Ганн вел борьбу с граффити с 1984 по 1990 год. А когда транспортное управление наняло на должность начальника транспортной полиции Уильяма Браттона, начался второй этап восстановления метрополитена. Браттон, так же как и Ганн, был последователем теории «разбитых окон». Он считает келлинга своим учителем, поэтому его первые шаги на поприще начальника полиции были такими же донкихотскими, как и у Ганна. При высочайшем уровне тяжких преступлений в метро Браттон решил покончить с проблемой безбилетного проезда. Почему? Потому что он верил, что, так же как и проблема граффити, огромное число «зайцев» служило сигналом, показателем отсутствия порядка, и это поощряло совершение более тяжких преступлений. По подсчетам, ежедневно 170 000 людей входили в метро, изворачиваясь любыми способами, лишь бы не бросать жетон. Частью это были подростки, которые просто перепрыгивали через турникеты. Взрослые прорывались силой. И если два или три человека начинали обманывать систему, другие люди (которые в других обстоятельствах не стали бы нарушать закон) присоединялись к ним, рассуждая, что, если кто-то не платит, они тоже не будут, и проблема росла как снежный ком. Ситуация осложнялась тем, что с безбилетниками было трудно бороться. Проезд стоил всего 1,25 доллара, и дорожная полиция считала, что ей не пристало заниматься такими мелкими делами, особенно с учетом более серьезных преступлений, совершавшихся на платформах и в поездах.
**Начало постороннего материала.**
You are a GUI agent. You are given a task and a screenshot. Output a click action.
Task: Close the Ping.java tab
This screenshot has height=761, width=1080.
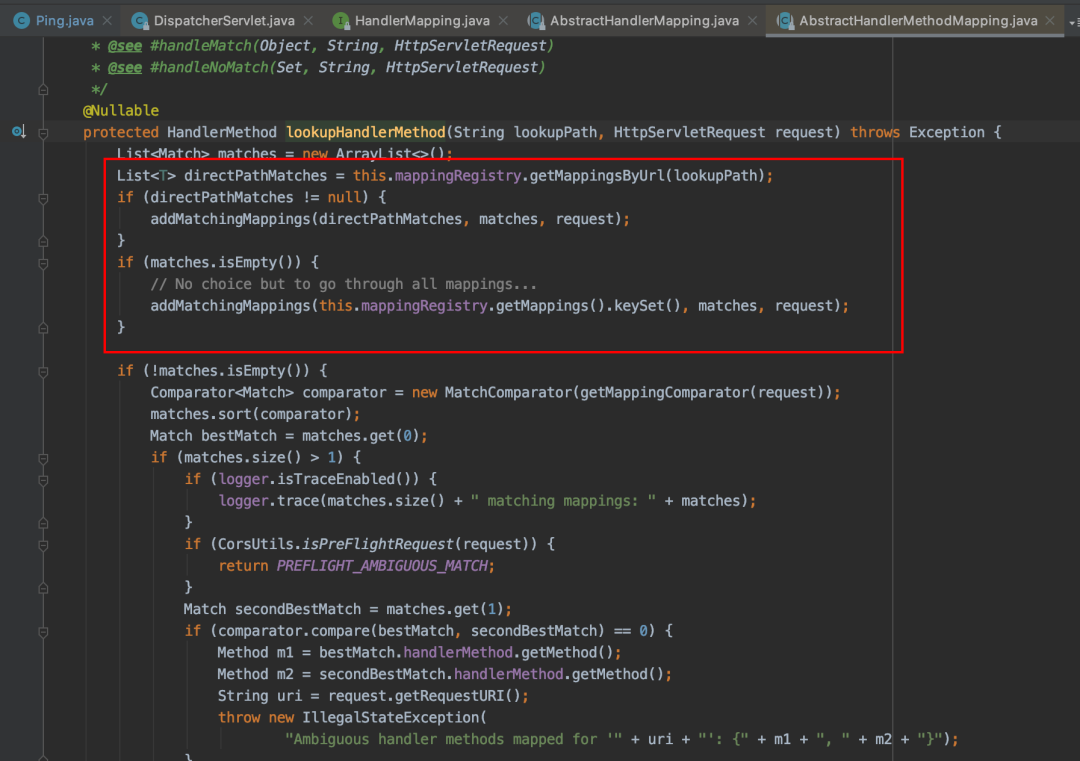[106, 20]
Множество мелких, на первый взгляд, незначительных проступков, негативно влияющих на качество жизни горожан, в конце концов стало тем переломным моментом, за которым последовала эпидемия тяжких преступлений.
Браттон — колоритный человек, харизматичная личность, прирожденный лидер — быстро сумел повлиять на ситуацию. Его жена осталась жить в Бостоне, поэтому он мог беспрепятственно работать в метро по ночам, получая представление о характере проблем и путях борьбы с ними. Прежде всего он выделил станции, где проблема безбилетников стояла особенно остро, и разместил там возле турникетов по десять переодетых полицейских. Команда должна была выхватывать «зайцев» по одному, надевать на них наручники и выстраивать в цепочку на платформе, где они должны были стоять, пока не завершится «большая охота». Идея была в том, чтобы как можно громче заявить о решительном настрое полиции в отношении безбилетного проезда. Раньше офицеры не стремились гоняться за безбилетниками, потому что это было сопряжено с арестом, препровождением в участок, заполнением необходимых формуляров и долгим ожиданием, пока эти формы обработают, — и все это за проступок, который заслуживал всего лишь предупреждения. Браттон переоборудовал городской рейсовый автобус и превратил его в передвижной полицейский участок с собственным факсом, телефонами, «обезьянником» и приспособлениями для снятия отпечатков пальцев. Вскоре время оформления ареста сократилось до часа. Кроме того, Браттон настоял на том, чтобы в отношении каждого задержанного проводилась проверка. Выяснялось, что в среднем у одного из семерых задержанных ранее бывали нелады с законом, а у каждого из двадцати обнаруживалось какое-либо оружие. И тут офицеры сами убедились в том, что решение проблемы безбилетников имело смысл.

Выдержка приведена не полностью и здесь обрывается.